-------- Listed entries

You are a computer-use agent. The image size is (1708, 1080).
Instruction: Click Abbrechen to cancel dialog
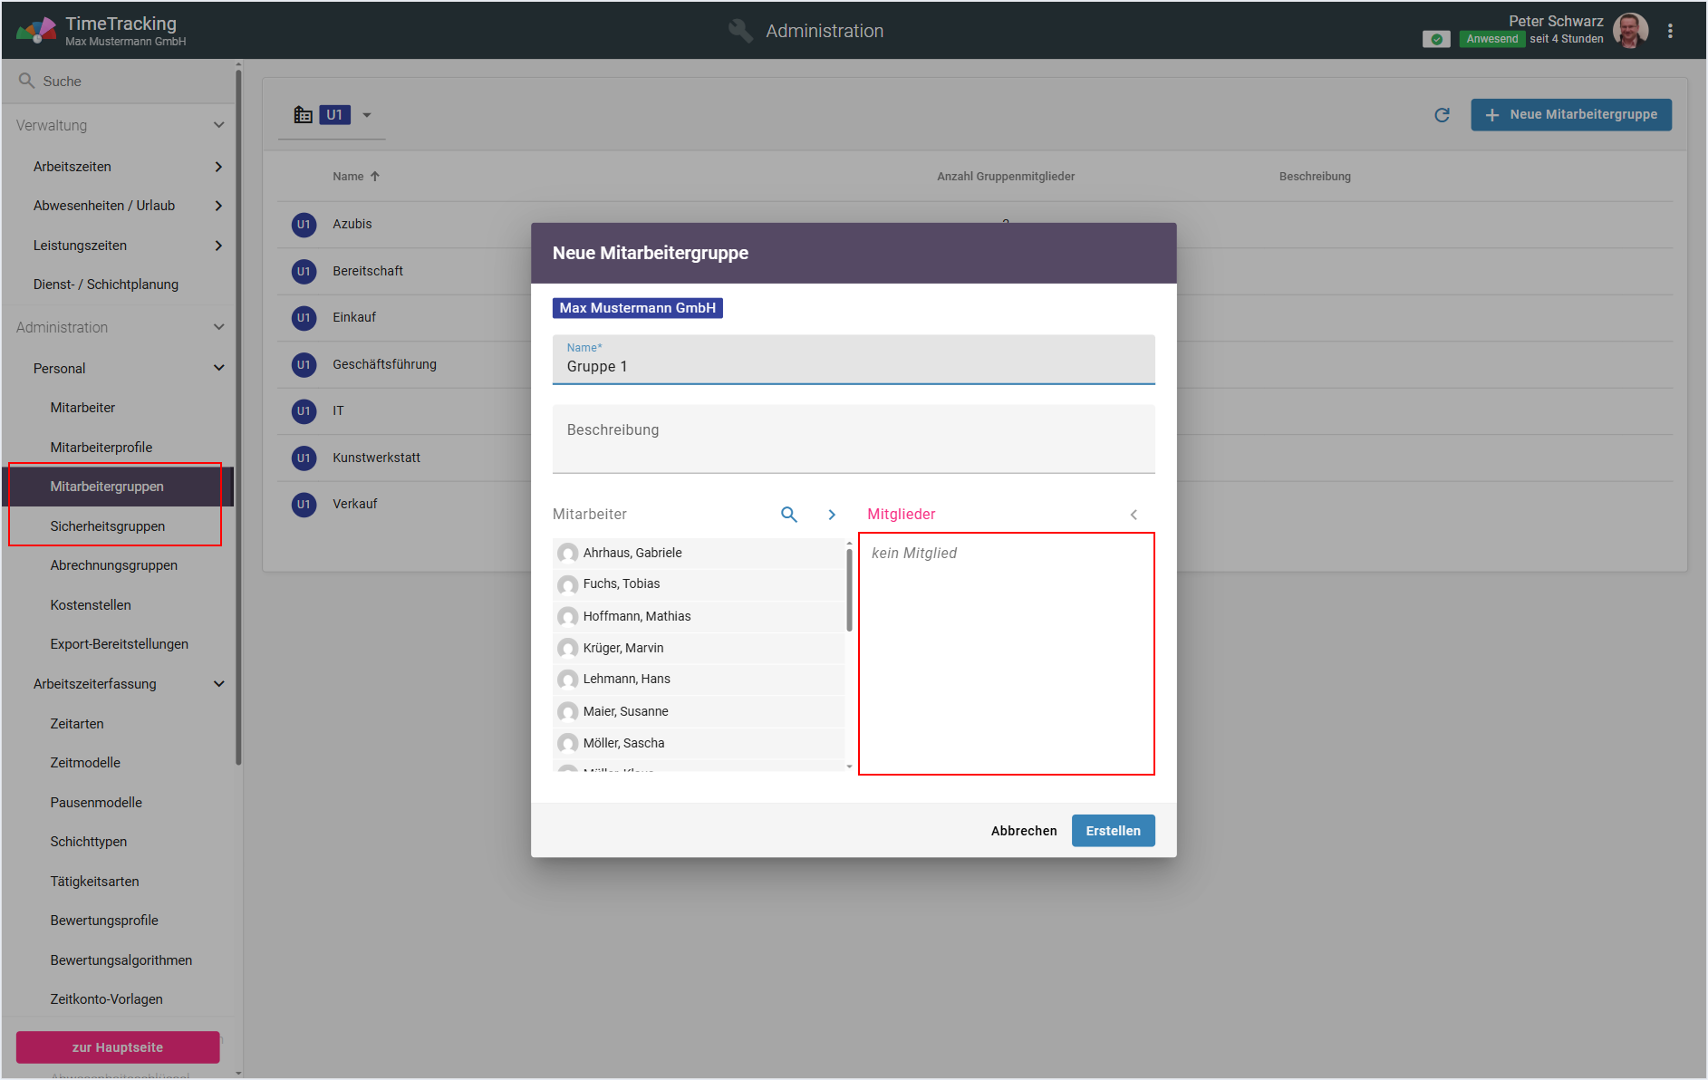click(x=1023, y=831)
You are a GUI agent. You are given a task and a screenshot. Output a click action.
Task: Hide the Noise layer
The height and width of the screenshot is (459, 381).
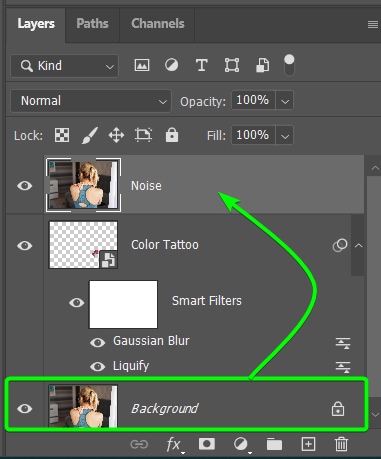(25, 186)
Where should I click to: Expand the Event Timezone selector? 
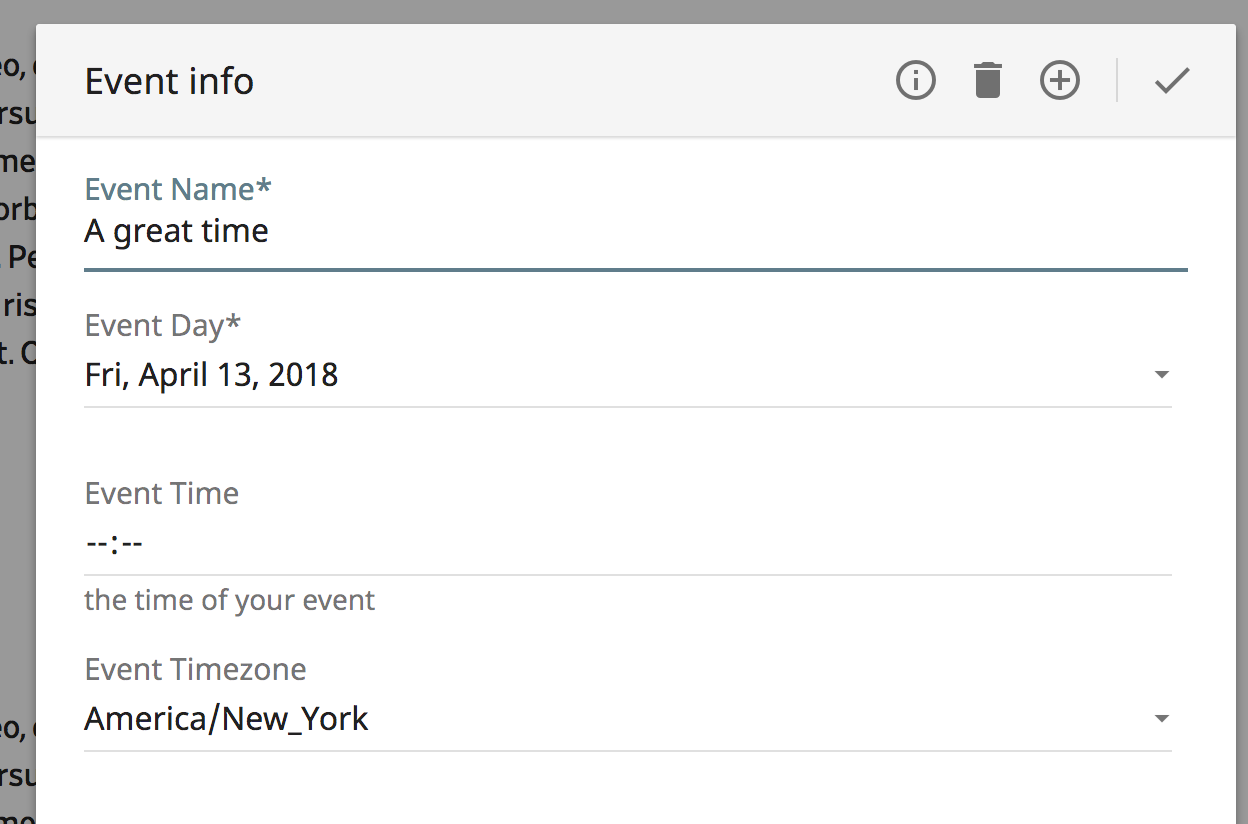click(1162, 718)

----------------
-------- Listed entries

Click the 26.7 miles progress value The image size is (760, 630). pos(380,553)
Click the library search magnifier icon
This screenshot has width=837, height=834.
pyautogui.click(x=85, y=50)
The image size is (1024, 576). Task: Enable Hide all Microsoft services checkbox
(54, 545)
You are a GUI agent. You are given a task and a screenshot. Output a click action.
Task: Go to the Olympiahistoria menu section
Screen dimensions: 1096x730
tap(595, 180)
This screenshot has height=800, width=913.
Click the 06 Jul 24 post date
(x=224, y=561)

----------------

— Requirement —
Would you retype the lines above from the one with "The image size is (1024, 576)." down to the one with "This screenshot has height=800, width=913.", word for word, both ends included and no other lines?

— Answer space —
The image size is (1024, 576). Task: Enable Hide all Microsoft services checkbox
(54, 545)
You are a GUI agent. You are given a task and a screenshot. Output a click action.
Task: Go to the Olympiahistoria menu section
Screen dimensions: 1096x730
tap(595, 180)
This screenshot has height=800, width=913.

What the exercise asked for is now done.